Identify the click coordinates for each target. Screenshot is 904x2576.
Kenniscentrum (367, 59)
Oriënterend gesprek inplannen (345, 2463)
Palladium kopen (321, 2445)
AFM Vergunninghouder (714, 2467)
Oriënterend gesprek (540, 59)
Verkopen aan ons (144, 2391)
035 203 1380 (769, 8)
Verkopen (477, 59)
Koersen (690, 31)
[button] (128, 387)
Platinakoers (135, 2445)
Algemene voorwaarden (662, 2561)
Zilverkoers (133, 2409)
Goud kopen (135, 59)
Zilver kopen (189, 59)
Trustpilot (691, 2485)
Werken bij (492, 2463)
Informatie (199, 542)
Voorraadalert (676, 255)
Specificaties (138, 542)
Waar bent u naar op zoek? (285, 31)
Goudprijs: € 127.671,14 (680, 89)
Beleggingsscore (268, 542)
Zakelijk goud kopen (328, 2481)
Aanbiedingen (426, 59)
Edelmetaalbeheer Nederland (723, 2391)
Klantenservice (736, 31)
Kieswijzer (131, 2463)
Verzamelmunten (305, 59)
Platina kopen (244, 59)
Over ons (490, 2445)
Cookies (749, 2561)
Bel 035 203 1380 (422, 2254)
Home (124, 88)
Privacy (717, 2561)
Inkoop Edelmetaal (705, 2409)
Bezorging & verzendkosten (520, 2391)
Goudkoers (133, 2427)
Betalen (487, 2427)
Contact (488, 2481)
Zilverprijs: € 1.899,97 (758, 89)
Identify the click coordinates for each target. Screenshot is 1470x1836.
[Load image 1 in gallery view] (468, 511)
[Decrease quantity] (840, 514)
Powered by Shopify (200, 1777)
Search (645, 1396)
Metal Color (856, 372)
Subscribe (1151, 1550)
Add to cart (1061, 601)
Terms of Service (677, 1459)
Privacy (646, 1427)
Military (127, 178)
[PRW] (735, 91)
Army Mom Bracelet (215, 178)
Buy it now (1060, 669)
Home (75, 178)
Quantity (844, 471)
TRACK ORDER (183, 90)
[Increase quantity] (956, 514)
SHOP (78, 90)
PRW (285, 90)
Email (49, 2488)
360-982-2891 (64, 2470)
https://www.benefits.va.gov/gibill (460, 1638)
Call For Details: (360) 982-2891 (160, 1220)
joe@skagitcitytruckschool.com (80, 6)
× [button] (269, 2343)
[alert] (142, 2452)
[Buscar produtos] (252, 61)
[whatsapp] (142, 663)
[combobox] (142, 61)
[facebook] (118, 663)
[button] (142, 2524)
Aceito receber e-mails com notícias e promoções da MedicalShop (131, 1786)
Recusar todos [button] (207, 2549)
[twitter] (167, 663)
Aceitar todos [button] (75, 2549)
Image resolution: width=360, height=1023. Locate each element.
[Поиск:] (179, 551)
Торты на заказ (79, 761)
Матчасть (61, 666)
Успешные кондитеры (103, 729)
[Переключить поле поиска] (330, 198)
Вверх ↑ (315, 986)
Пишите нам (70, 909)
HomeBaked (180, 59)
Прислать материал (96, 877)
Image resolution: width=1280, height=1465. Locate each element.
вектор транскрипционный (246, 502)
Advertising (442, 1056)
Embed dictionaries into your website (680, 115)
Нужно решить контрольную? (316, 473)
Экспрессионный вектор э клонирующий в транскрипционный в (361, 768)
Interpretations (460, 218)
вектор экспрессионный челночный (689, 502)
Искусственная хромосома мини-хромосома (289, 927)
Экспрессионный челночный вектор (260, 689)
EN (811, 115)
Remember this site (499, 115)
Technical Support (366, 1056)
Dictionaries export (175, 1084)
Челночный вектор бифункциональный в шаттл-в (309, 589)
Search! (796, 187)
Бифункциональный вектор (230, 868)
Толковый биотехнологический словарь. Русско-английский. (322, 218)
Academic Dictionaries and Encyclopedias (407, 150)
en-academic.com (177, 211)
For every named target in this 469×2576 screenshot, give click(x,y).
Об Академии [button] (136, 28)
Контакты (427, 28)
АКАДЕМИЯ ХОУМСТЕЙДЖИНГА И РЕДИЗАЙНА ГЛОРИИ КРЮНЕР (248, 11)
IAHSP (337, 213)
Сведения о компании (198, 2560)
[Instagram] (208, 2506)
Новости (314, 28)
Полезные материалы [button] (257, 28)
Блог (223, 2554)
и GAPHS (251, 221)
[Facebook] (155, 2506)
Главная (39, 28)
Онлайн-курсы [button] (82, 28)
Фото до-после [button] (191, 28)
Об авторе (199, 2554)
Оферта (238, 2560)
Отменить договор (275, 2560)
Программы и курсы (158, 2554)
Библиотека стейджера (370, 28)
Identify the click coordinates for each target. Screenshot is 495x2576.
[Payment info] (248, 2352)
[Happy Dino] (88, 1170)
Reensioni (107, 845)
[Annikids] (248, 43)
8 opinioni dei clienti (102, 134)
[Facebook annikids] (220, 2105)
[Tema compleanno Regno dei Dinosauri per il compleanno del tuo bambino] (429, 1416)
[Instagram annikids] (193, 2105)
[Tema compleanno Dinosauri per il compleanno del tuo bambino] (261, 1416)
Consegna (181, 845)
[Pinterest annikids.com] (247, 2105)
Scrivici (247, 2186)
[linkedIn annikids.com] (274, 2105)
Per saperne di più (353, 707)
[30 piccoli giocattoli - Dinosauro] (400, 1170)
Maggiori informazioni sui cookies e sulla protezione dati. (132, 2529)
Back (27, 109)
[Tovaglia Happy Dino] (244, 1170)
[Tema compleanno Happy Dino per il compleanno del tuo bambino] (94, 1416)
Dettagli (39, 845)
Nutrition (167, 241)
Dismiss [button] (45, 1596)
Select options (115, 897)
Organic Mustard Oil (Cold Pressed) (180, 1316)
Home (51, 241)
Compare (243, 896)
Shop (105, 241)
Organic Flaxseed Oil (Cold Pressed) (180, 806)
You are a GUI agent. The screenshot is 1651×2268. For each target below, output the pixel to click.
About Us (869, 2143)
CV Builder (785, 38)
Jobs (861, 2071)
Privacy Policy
● ● ● ● ●
● **Assignment**: Scan the records above for the lines holding "Screenshot is 495x2576." and "Home (51, 241)". Transcribe those two and every line between them word for word, and no others.

● **Exercise output**:
Identify the click coordinates for each target. Screenshot is 495x2576.
[Payment info] (248, 2352)
[Happy Dino] (88, 1170)
Reensioni (107, 845)
[Annikids] (248, 43)
8 opinioni dei clienti (102, 134)
[Facebook annikids] (220, 2105)
[Tema compleanno Regno dei Dinosauri per il compleanno del tuo bambino] (429, 1416)
[Instagram annikids] (193, 2105)
[Tema compleanno Dinosauri per il compleanno del tuo bambino] (261, 1416)
Consegna (181, 845)
[Pinterest annikids.com] (247, 2105)
Scrivici (247, 2186)
[linkedIn annikids.com] (274, 2105)
Per saperne di più (353, 707)
[30 piccoli giocattoli - Dinosauro] (400, 1170)
Maggiori informazioni sui cookies e sulla protezione dati. (132, 2529)
Back (27, 109)
[Tovaglia Happy Dino] (244, 1170)
[Tema compleanno Happy Dino per il compleanno del tuo bambino] (94, 1416)
Dettagli (39, 845)
Nutrition (167, 241)
Dismiss [button] (45, 1596)
Select options (115, 897)
Organic Mustard Oil (Cold Pressed) (180, 1316)
Home (51, 241)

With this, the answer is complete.